- Last Updated on Monday, 15 April 2013 11:42 15 April 2013
- Published on Monday, 15 April 2013 11:42 15 April 2013
- Contributed by T. M. LUHRMANN, The New York Times, April 5, 2013 T. M. LUHRMANN, The New York Times, April 5, 2013
I DO not call myself a Christian. So maybe I should not have been surprised when I went on my first Christian radio show, a year ago, and the host set out to save me — live, on a nationally syndicated program, for 30 minutes. In the few seconds before I was connected, when I could hear him on the air but he could not hear me, he explained: “Listen, she’s not one of us. But I won’t fight with her.” It was a pledge he did not keep. Did I think God was present? My response, that I was speaking as a social scientist, interested him not at all.
I was on the show to discuss my recent book, which explains the way evangelicals learn to experience themselves in conversation with God. It argues that learning to hear God speak involves skill, that the skill changes the way people use and experience their minds, and that those who use this skill do so, for the most part, with sophistication. I have spent a lot of time thinking about the complexity of faith, and have tried to take theologically conservative faith seriously. As I did so, over a decade of research, I found myself more open to the idea of God, and more aware of the fragile human grasp on the real.
So it was a shock to have my host grill me about the state of my soul. It reminded me that one of the things that makes mutual respect between believers and nonbelievers difficult is that there is a kind of line in the sand, and you’re either on one side of it or on the other. Skeptics do this too, of course. I remember a dinner party where I was explaining my work among evangelicals to a colleague, and her face grew longer and longer until she said, “You talk to them?”

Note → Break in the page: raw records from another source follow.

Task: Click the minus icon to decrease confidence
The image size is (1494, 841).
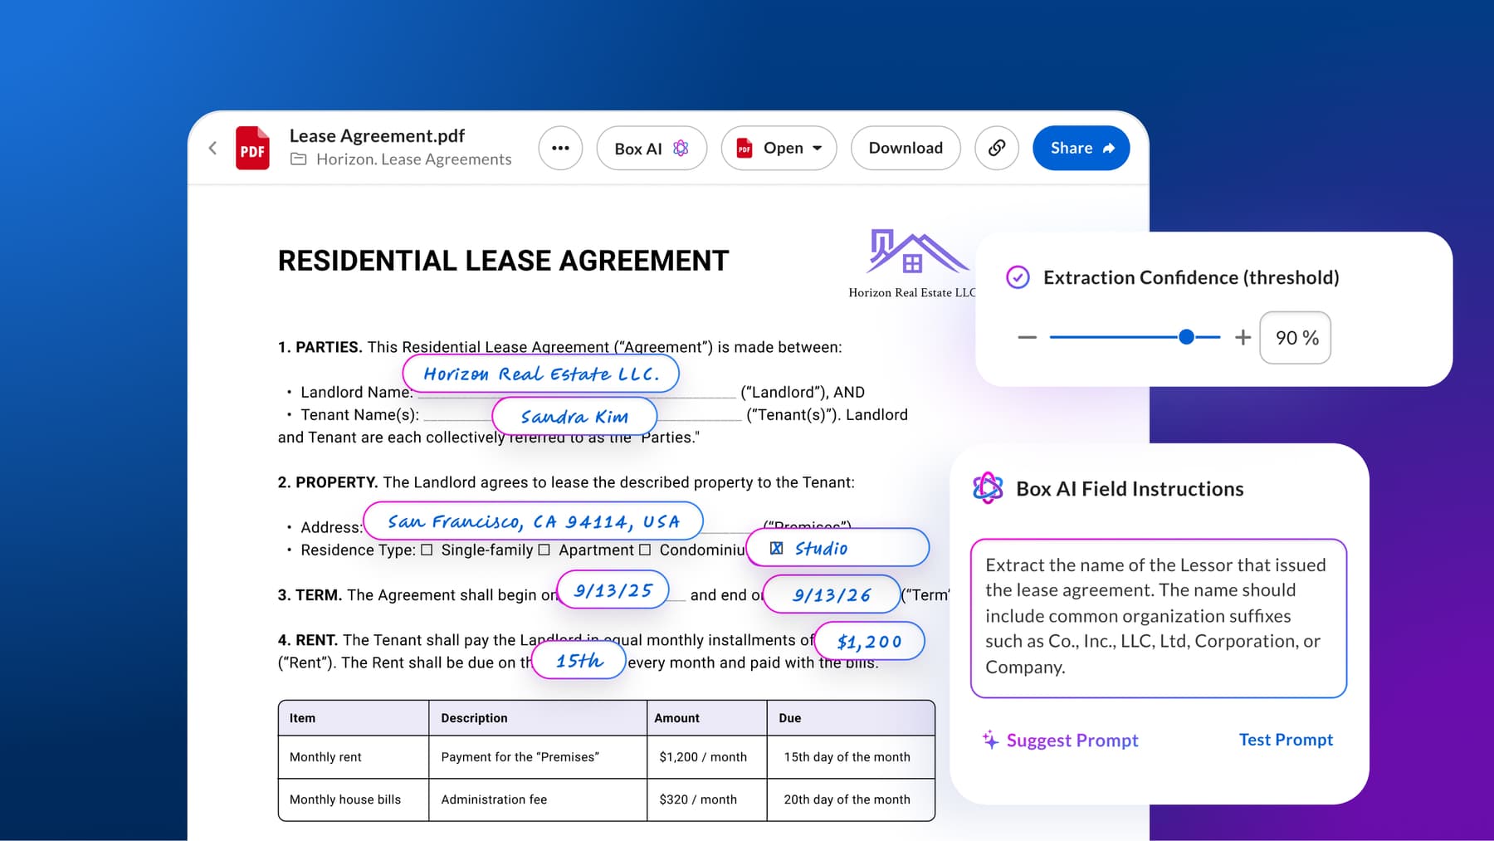Action: click(x=1027, y=337)
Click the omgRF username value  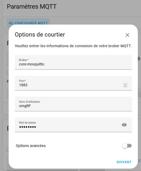25,106
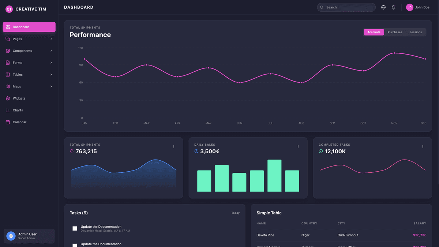Open the notifications bell icon
Screen dimensions: 439x247
pos(393,7)
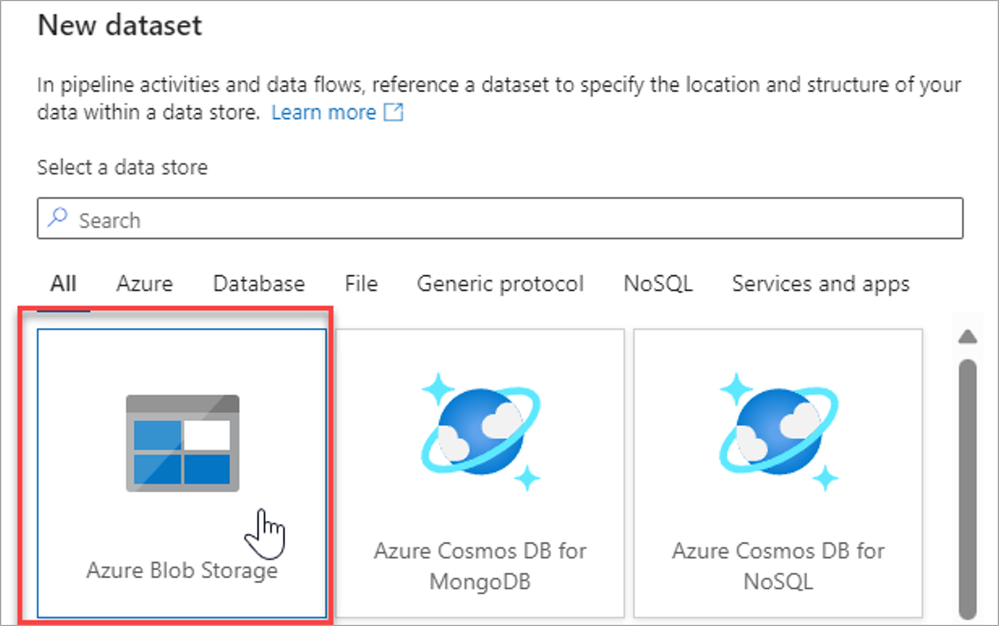Switch to the All tab
Image resolution: width=999 pixels, height=626 pixels.
point(63,284)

The in-your-face confrontation makes it that much harder to connect. The more my interviewer pressed me, the more my faith — such as it is — grew strained. I had come to live (theologically speaking) in a messy in-between. My interviewer wanted clarity. The more he put me on the spot, the more I wanted to say that I shared nothing with him and that his beliefs were flimsy dreams. And the more I resisted, the more he just got mad. He was determined. I was exhausted.
Anthropologists have a term for this racheting-up of opposition: schismogenesis. Gregory Bateson developed the word to describe mirroring interactions, where every move by each side makes the other respond more negatively, like those horrible arguments with your spouse where everything you say makes the other person dig in their heels more fiercely.
These days we Americans live not only with political schismogenesis, but also religious schismogenesis. The political scientists Robert D. Putnam and David E. Campbell, in their book “American Grace,” found that “recent years have seen the sharpest points of disagreement between religious believers — of nearly all stripes — and those who denounce religious belief of all types.” The last few election cycles have made it clear that many evangelicals think that those without religion are dangerously wrong on many issues. A crop of equally committed atheists and agnostics have reciprocated, with vigor. Professors Putnam and Campbell find that it is the people at the extremes who are most engaged in the battle, but all of us see the battle lines clearly drawn.
I think that schismogenesis is responsible for the striking increase in the number of people who say that they are not affiliated with any religion. Since the early 1990s that number has more than doubled to 20 percent from less than 10 percent, and is close to a third for people under 30. We know that most of these people still believe in God or a higher power, whatever they mean by that. It’s just that they are no longer willing to describe themselves as associated with a religion. They’ve seen that line in the sand, and they’re not willing to step over it.
Yet believers and nonbelievers are not so different from one another, news that is sometimes a surprise to both. When I arrived at one church I had come to study, I thought that I would stick out like a sore thumb. I did not. Instead, I saw my own doubts, anxieties and yearnings reflected in those around me. People were willing to utter sentences — like “I believe in God” — that I was not, but many of those I met spoke openly and comfortably about times of uncertainty, even doubt. Many of my skeptical friends think of themselves as secular, sometimes profoundly so. Yet these secular friends often hover on the edge of faith. They meditate. They keep journals. They go on retreats. They just don’t know what to do with their spiritual yearnings.
Perhaps there is hope. Good marriages work because couples learn to repair, rather than escalate, their conflicts. Same-sex marriage and abortion should not be approached by drawing a line in the sand and demonizing everyone on the other side. We need to recognize something of what we share, and to carry on a conversation — and if we can keep the conversation going, we will, however slowly, move forward.
If we can’t, we’re in real trouble.
T. M. Luhrmann, a professor of anthropology at Stanford and the author of “When God Talks Back: Understanding the American Evangelical Relationship With God,” is a guest columnist.